For decades, horse advocacy groups and the National Academy of Sciences have recommended using fertility-control drugs instead of roundups. But the agency contends that the drugs, which must be given every two years by injection, are impractical to administer in large herds on open lands.
The government has been trying to develop more effective drugs, such as an injection that will last five years, but it is unclear when they might become available.

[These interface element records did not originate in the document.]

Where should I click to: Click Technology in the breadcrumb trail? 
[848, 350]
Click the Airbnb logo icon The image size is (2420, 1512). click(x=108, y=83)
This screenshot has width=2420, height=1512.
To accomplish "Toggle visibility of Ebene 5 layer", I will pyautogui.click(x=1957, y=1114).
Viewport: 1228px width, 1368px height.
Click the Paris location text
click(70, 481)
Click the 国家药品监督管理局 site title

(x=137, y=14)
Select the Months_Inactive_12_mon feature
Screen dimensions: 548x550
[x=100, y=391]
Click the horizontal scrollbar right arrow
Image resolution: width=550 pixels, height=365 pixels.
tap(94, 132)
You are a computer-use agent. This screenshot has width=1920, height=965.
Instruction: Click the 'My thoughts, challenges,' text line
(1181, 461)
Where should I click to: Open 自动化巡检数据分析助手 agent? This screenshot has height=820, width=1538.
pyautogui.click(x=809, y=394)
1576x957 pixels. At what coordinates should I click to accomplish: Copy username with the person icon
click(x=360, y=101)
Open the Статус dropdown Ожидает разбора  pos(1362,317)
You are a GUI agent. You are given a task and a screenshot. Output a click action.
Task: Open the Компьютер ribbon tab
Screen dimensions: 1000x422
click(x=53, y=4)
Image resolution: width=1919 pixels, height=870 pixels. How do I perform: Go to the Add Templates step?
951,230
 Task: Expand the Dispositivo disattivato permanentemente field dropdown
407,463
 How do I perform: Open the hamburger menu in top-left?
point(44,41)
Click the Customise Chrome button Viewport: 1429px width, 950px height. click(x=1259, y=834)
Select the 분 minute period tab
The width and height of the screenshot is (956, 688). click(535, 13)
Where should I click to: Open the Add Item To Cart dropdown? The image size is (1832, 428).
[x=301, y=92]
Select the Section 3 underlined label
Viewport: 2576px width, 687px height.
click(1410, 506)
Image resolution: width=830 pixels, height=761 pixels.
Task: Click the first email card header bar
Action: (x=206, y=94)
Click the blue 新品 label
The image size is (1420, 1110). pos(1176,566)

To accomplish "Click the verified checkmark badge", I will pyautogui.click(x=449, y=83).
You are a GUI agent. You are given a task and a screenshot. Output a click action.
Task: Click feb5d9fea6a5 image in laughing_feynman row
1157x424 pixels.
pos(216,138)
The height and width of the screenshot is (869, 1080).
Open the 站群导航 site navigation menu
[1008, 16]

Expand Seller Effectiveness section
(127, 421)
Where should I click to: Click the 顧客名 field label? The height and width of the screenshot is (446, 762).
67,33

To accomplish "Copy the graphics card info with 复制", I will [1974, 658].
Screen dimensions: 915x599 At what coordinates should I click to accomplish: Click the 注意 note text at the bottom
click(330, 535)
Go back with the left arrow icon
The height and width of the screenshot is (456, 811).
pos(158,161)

On his ranch, Mr. Wintch drove up to a juniper-dotted hillside where a few years before, state wildlife workers had fenced in eight-foot squares with wire mesh to study the effect of grazing. In the protection of the squares, tawny tufts of Indian rice grass nodded in the breeze. Outside the squares, hard-packed dirt held a few vestiges of grass cropped down to nubs.
“This is all horses,” he said. “I haven’t put out cattle here at all this year.”
Last fall, the Bureau of Land Management sent a letter to Mr. Wintch and a dozen other ranchers in the region, saying that wild horses were increasing and that with no money for roundups, the ranchers should voluntarily cut their herds by half.
So this spring, Mr. Wintch sold a third of his cattle and let the rest out in his hayfields, where, he said, they will eat about $150,000 in winter hay.
“We can’t last out here if this continues,” Mr. Wintch said.
The Bureau of Land Management replied to the lawsuit by Mr. Wintch and the group of other local ranchers last week, denying it has violated federal law by failing to control horse populations.
“We don’t want to sue, but this is killing us financially,” said Tammy Pearson, who ranches near Mr. Wintch.
This summer, she kept her cattle out of the Bureau of Land Management pasture she leases because, she said, the horses had eaten the grass.
“It’s not a horse issue,” she said, looking across the pasture, where about 60 wild horses grazed. “It’s a range health issue. This land is getting beat up pretty good. Sure, it’s easy to blame the ranchers, but if you took us all off the land, you still wouldn’t solve the problem. The horses would just continue to expand. And then what?”
She chuckled at a small gray colt gamboling after its mother, and then, like many ranchers, wondered aloud why the 50,000 horses in storage could not be slaughtered and the meat put to some use.
“The situation we have right now is kind of insane,” she said. “People just think horses should be free, and as long as they are free they’ll be fine. But it’s not true.”